Apparently, the third time was the charm, as the feds have now ponied up $18 million, and with the exception of planning, designing, engineering, environmental clearing, architecture, naming, and deciding who is on the hook for building the project and swallowing any (expected) cost overruns, the bridge is practically completed.


Zimmerman cautions, understandably, that while there is cause for celebration, patience will be at a premium. She points out how long the completion of the 526-completion project has taken and is taking.

She praises the “bipartisan” effort from the federal delegation representing the Lowcountry in Washington, D.C. for how far it’s come so far.

Zimmerman says there are pros and cons to which ever governmental entity takes authorship of the project, with the city and the state DOT being the most likely candidates. One is quicker, the other more experienced.

She says her advocacy group will continue to be engaged in the fund-raising process to help with cost overruns or needs for additional capital. As such, MUSC has just committed several hundred thousand dollars toward the local private match that, she says acknowledging the cheap pun, “helped bridge the gap.”

The bicycle/walking bridge will help continue the national bike/walk trail that is close to completely connecting the entire eastern seaboard of the country. Charleston is one of the biggest, most crucial missing links in that effort.

Keith Benjamin, the director of the city’s Traffic and Transportation office, says the most important aspect of the project is making sure that Charleston is no longer “number one in the state in bike and pedestrian fatalities. We’re not proud of that, and something has to be done to address that and it’s something we simply can’t ignore.”

Benjamin likes the safety provided by separating bicyclists and walkers from car traffic, but like Zimmerman, cautions that the sense of urgency this project has engendered needs to be met with sound execution.

Benjamin says that the first phase of the project – improving intersections and connectivity along West Ashley’s greenway and bikeway – can be started before construction of the actual bridge would begin.

He says the bridge could act as a “trigger point” in the fight to introduce more multimodalism to the area’s traffic patterns, giving commuters more options that just sitting in traffic in their car.

Benjamin foresees a day when a paved Bikeway feeds into a paved Greenway across enhanced and safe intersections along their paths, and then feed bikers and walkers into an area just next to the relatively new 35 Folly apartment complex, linking West Ashley with improvements already made along Lockwood Drive down to the Battery.

While that will take a lot of work, he praises all the “behind the scenes” work that went on with the local federal delegation to get the money flowing and the project approved. That being said, Benjamin says it was “pretty cool” to talk about the approval with locals who first brought up the idea back in the ‘70s and ‘80s.

Harry Lesesne, the executive director of the Charleston Parks Conservancy, has already led the effort to improve the Greenway and Bikeway. He calls the bridge project a “game changer” that could enhance the value of all greenspace in the area.
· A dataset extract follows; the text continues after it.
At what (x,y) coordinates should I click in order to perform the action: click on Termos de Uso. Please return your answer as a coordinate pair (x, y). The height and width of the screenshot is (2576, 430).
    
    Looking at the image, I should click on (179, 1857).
“I think it enhances downtown, too,” not just West Ashley, says Lesesne. “It makes it easier to get around the entire community better, and I think it makes all of Charleston more valuable – not from a property value sense, but from it being a better place to live.”

“This is a great thing, and if there are people who don’t like public spaces, then that’s their problem … not much can be done for those people,” he says.